Disparities have arisen in the past between the psychological advancement of human populations relative to an inability of prevailing ruling systems to support such advancement. For example, soon after the Middle Ages, advancements in astronomy and the period of enlightenment were not to last long. Humanity started to face an inversion to the Copernican revolution with the philosophy of hedonism that was espoused by Thomas Hobbes. Hobbes was an adherent to the phrase ‘war of all against all’ (Kavka, 1983). His argument in The Leviathan is that people are self-interested and in a constant state of warfare, and Hobbes again resurrected the egocentrism of humanity. Under Hobbes’ paradigm, we are called upon to give up our freedom in exchange for security from the state, and the state’s responsibility towards us is to help maximize individual self-interest.

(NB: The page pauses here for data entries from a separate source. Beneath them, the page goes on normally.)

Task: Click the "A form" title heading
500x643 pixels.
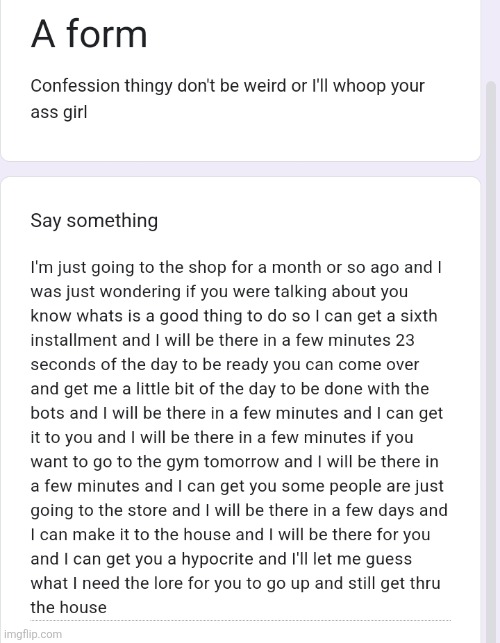Action: (x=89, y=34)
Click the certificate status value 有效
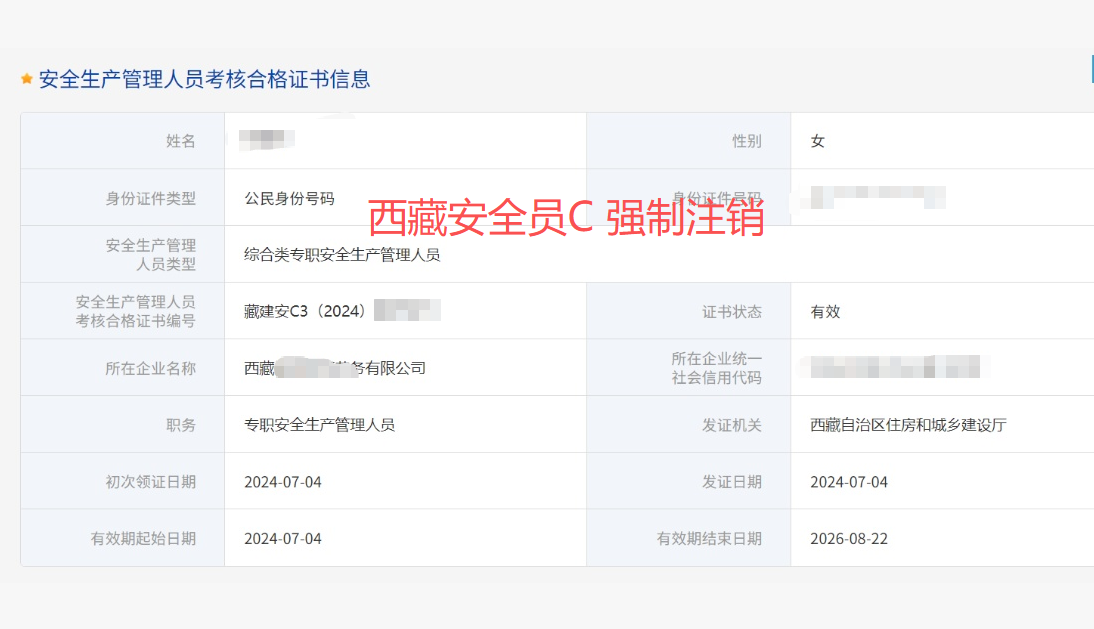Viewport: 1094px width, 629px height. (x=825, y=311)
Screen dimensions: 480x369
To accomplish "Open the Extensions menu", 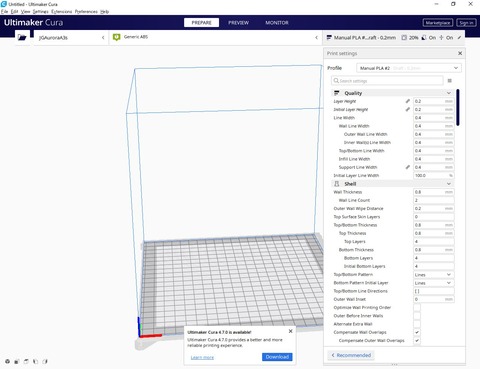I will (62, 11).
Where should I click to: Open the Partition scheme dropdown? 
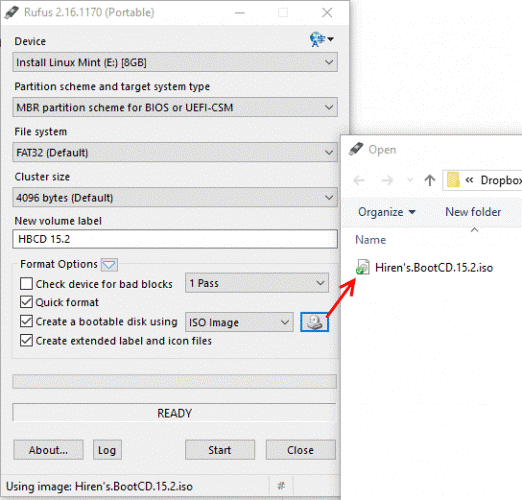point(175,107)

The American philosopher John Rawls places the father of capitalism, Adam Smith, in Hobbes’ utilitarian camp and draws upon Smith’s observations in The Wealth of Nations to argue that humans should be left alone to pursue self-interest. Arguably, a book more important than The Wealth of Nations was Smith’s earlier work, Moral Sentiments. In that book, Smith identified how people could use their imagination to step outside the self and help others. For Smith, we are capable of stepping outside the self to sympathize with others through a would-be impartial spectator position (Smith, 1976 [1759]). It is in this position that we use conscientious decision-making to evaluate not only our own actions, but also the actions of others. Through this line of reasoning, Smith created the predecessor to developmental psychology although, over time, a lot of Smith’s concepts about altruism were forgotten. Arguably, his economic philosophy never deviated from the utilitarian viewpoint and believed that leaving people to their own devices permits the ‘greatest good.’ However, a slight revision of Smith’s viewpoint on altruism leads to a positive view of human development that is not aligned to utilitarianism—a point to which I will shortly return.
Arthur Schopenhauer refuted the utilitarian viewpoint in his work On the Basis of Morality (Schopenhauer, 1965). He argued that people use compassion to directly experience the suffering of others as the same as the self and all others. Thus, Schopenhauer did not believe that imagination plays a role.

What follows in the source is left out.